Certainly, there is enough recent historical accounts that should help anyone who is considering such a change to rethink their priorities. We spent several years fighting against fascism in the world, and decades after that fighting autocracies in a cold war. How is it that today there are people in our nation who are attracted to abolishing our government for a single party autocratic theocracy?

The answer to this question is that there are a lot of misinformed, low-information, intellectually challenged people living in our country, and most of them are white. They are, in a word, stupid people. What can we do about stupid people? We can try to talk to them, and we can certainly listen to them, but at some point, we need to point out the terrible flaws in their logic and show them a rational alternative. We can help them, certainly, but they have to get out of their habit of   epistemic closure, and they need to relearn to use deductive reasoning and acquiring an open and curious mind.

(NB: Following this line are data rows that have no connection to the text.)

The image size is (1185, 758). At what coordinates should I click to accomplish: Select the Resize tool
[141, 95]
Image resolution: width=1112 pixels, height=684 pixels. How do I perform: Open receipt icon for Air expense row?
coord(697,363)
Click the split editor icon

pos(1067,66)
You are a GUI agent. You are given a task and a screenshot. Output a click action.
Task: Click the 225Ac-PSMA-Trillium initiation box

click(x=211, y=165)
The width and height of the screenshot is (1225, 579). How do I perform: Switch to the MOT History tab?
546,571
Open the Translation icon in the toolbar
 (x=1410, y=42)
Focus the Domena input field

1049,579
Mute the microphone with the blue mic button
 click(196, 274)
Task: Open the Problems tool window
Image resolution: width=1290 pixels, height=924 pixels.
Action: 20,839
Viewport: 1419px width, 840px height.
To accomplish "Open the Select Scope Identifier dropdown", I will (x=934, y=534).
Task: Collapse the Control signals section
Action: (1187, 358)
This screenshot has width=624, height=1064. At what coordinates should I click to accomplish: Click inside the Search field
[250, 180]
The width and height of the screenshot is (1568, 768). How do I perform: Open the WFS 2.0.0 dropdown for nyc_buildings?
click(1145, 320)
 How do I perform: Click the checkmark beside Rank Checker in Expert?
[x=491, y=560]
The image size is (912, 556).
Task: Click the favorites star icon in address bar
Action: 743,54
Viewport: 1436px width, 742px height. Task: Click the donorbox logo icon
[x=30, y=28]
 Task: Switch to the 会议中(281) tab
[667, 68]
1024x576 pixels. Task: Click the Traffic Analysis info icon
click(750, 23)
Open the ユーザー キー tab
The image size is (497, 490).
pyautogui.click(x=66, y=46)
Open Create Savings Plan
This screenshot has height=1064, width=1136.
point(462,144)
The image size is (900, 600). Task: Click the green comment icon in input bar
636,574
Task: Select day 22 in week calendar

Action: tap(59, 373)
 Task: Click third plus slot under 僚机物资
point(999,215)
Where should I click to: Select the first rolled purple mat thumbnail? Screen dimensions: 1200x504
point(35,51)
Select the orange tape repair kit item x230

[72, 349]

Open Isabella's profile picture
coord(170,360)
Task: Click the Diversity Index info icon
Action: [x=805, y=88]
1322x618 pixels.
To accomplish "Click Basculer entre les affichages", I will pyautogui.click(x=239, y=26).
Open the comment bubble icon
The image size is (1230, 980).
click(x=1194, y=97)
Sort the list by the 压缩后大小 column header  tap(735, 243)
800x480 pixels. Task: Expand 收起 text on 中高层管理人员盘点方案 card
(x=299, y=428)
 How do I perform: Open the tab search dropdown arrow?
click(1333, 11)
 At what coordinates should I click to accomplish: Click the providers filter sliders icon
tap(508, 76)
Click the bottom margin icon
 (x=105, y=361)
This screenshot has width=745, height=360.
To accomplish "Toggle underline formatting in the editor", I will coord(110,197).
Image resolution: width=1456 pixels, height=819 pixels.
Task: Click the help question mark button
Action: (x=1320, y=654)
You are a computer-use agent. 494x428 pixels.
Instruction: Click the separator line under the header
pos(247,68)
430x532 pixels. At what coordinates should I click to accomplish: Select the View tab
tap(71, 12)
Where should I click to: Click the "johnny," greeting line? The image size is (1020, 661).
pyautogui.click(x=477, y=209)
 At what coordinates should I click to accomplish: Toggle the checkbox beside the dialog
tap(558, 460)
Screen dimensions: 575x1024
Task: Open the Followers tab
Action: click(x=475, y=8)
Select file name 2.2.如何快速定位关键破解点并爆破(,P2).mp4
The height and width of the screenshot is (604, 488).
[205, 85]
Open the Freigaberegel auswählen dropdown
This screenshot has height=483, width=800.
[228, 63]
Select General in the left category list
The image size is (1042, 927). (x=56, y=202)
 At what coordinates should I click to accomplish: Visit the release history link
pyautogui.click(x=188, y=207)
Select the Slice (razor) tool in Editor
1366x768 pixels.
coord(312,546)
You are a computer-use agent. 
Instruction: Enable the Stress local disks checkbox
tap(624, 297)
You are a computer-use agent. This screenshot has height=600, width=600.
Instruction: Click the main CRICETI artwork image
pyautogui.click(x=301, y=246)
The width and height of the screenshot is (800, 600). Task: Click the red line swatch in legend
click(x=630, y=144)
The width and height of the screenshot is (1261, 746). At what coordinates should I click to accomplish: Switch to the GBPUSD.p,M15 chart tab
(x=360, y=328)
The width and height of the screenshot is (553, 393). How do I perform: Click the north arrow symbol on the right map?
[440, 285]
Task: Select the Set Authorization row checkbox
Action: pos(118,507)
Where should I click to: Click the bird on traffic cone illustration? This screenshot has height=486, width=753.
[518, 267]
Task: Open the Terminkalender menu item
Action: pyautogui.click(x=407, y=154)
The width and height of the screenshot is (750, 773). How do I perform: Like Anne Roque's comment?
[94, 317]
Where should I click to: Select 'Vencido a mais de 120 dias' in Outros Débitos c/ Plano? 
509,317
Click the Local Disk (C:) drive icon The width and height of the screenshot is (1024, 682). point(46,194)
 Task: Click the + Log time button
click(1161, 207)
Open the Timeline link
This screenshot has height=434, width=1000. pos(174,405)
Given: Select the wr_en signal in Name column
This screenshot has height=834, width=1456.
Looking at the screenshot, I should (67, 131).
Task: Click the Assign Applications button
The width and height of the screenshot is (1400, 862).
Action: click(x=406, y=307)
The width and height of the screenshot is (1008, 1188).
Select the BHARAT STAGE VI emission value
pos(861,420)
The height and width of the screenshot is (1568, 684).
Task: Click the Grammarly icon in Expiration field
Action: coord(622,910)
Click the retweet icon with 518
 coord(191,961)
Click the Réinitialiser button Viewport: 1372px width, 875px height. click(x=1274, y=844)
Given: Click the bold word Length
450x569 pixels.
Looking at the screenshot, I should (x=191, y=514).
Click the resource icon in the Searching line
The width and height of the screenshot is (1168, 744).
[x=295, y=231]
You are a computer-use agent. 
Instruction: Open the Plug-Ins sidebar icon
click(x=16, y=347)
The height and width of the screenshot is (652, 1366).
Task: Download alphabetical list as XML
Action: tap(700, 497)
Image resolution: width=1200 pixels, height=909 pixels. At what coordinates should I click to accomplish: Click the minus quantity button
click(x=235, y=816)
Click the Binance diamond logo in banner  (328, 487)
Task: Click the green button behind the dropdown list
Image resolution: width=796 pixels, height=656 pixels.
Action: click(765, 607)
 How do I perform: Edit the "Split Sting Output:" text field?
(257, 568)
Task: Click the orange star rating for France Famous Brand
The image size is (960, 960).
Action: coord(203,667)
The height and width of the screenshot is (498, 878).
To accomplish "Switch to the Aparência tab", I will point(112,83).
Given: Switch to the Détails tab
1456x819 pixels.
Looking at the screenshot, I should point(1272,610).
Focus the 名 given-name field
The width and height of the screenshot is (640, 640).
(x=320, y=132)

Meanwhile, stupidity does cause a lot damage, and it can be undone, particularly at the ballot box. Despite Trump’s popularity during these hyper polarized political times we live in, my hope is the he and his party are thoroughly trounced this autumn, and also in subsequent elections. If enough people reject this kind of political and religious revisionism, then it will decline in popularity and adherence. This is a powerful conflict to root out mass-stupidity wherever it exists, and it is something that afflicts not only our country, but other parts of the world as well. We live in an age where stupid people have the power to undo all the good that has been accomplished in the last 100 years, and since they are easily duped by unscrupulous leaders, we have the populous of fools being blindly led by leaders, who are actually quite stupid themselves.

I hope that my belief that knowledge and wisdom will overcome stupidity and selfish ignorance in our nation and our world will show signs of happening starting in November and proceeding onward into the future.